Data:
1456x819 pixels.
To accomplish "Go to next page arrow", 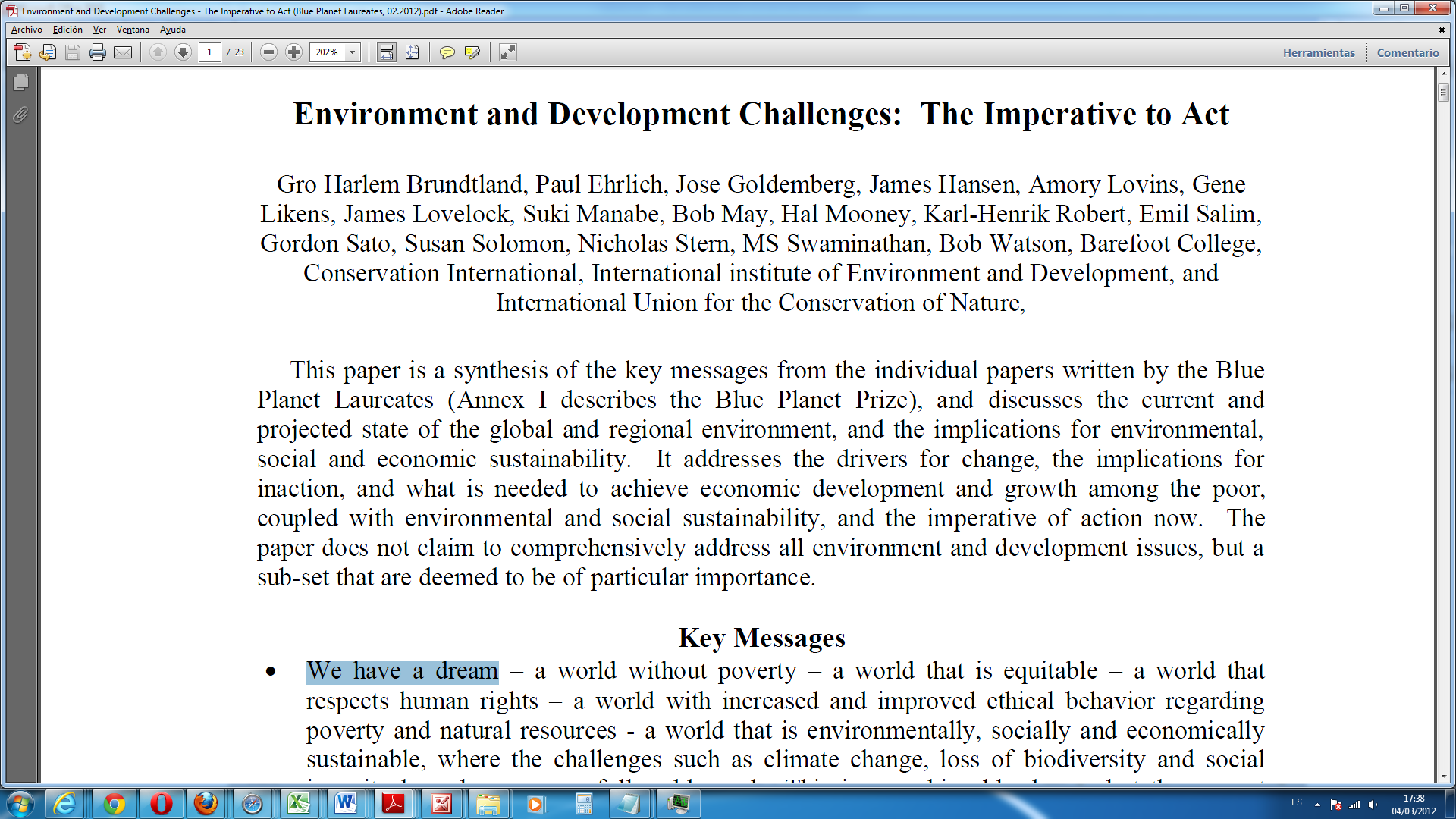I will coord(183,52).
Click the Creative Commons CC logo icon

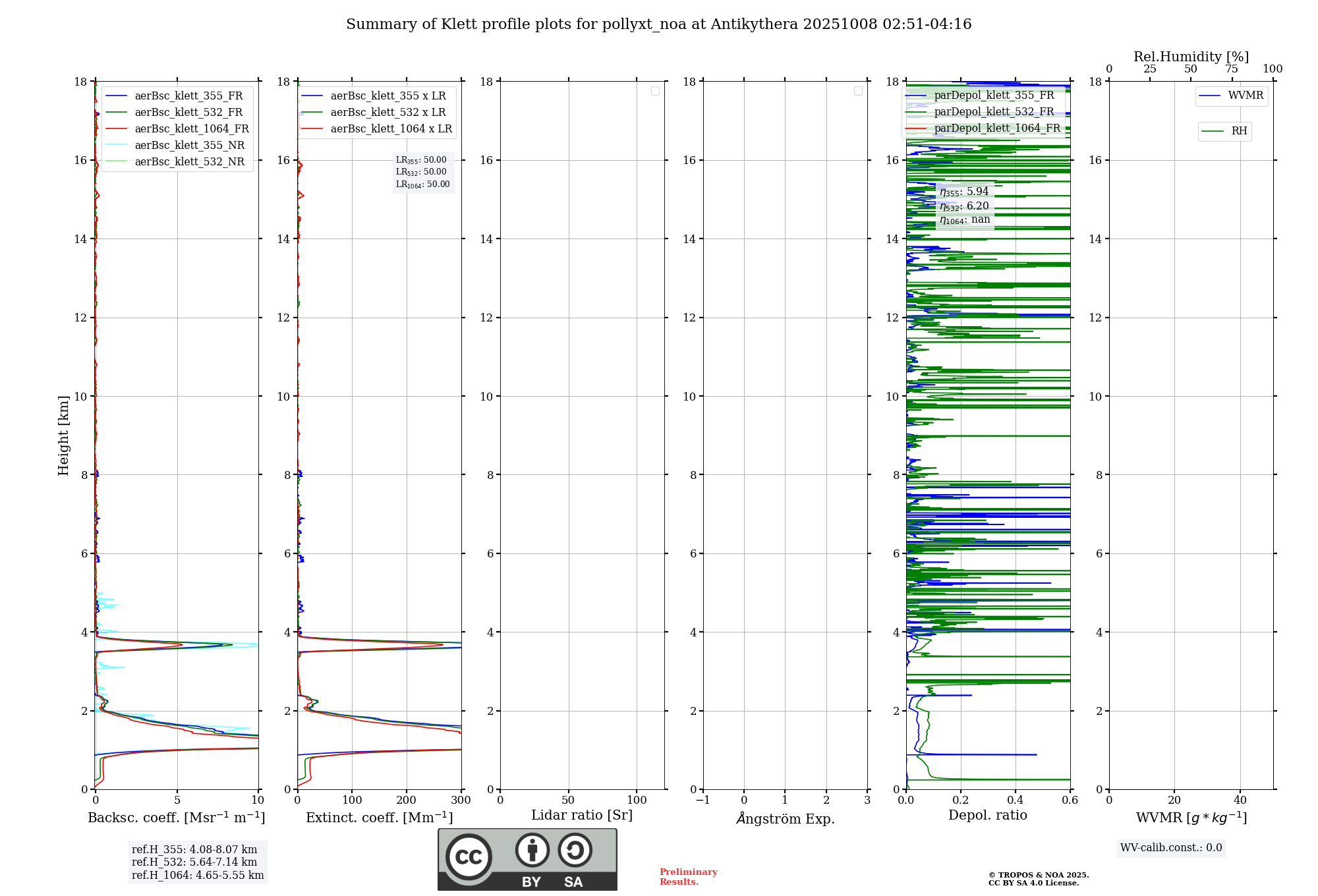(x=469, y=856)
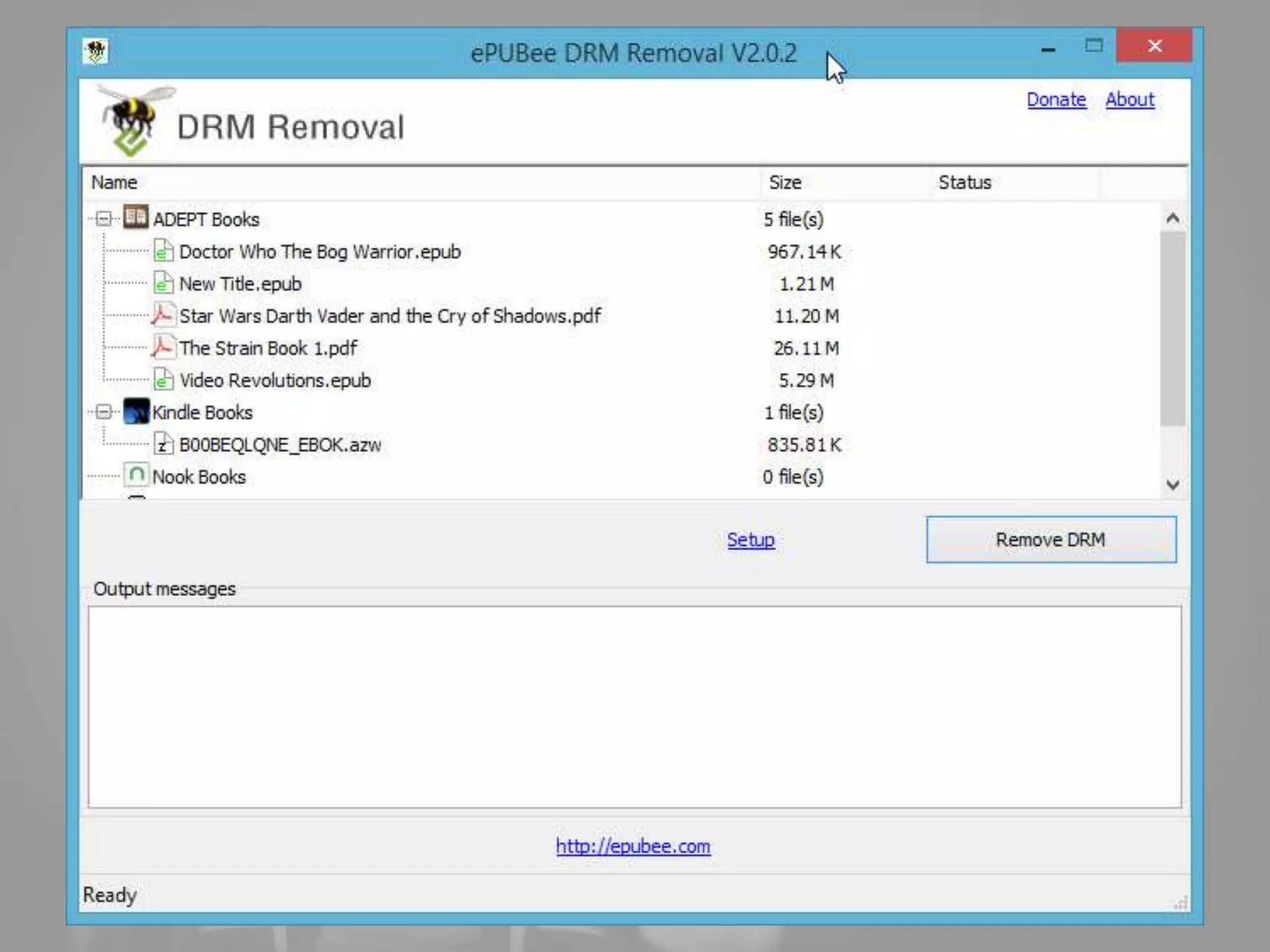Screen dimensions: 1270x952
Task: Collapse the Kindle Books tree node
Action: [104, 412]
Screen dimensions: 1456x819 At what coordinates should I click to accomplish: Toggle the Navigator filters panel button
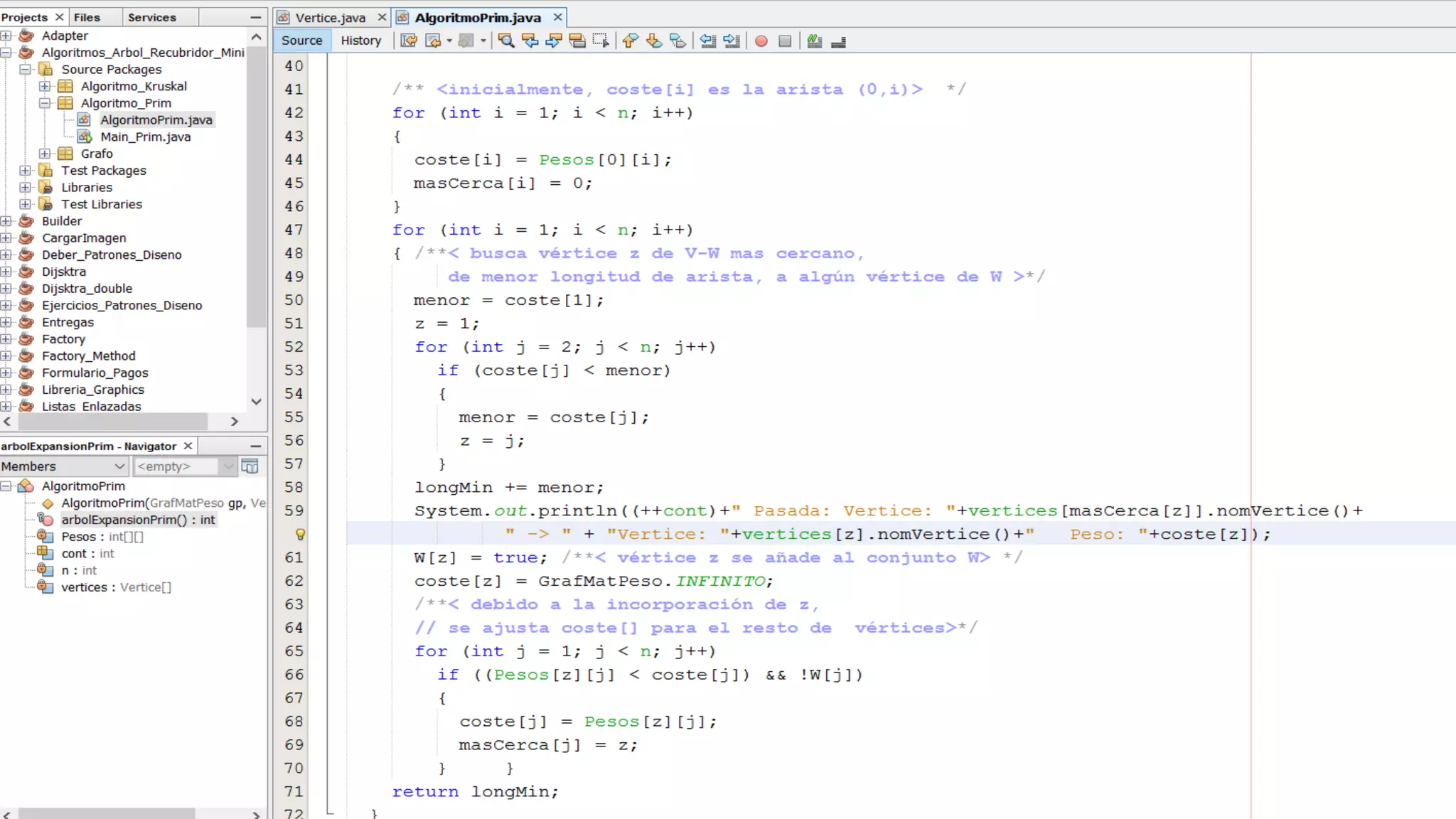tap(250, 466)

Task statement: The lines from the one containing "Screen dimensions: 1456x819" to the final line of the material, both ends included, should be retyped exactly and alone, with no pictures.

Answer to the exercise:
Screen dimensions: 1456x819 At what coordinates should I click to accomplish: Toggle the Navigator filters panel button
tap(250, 466)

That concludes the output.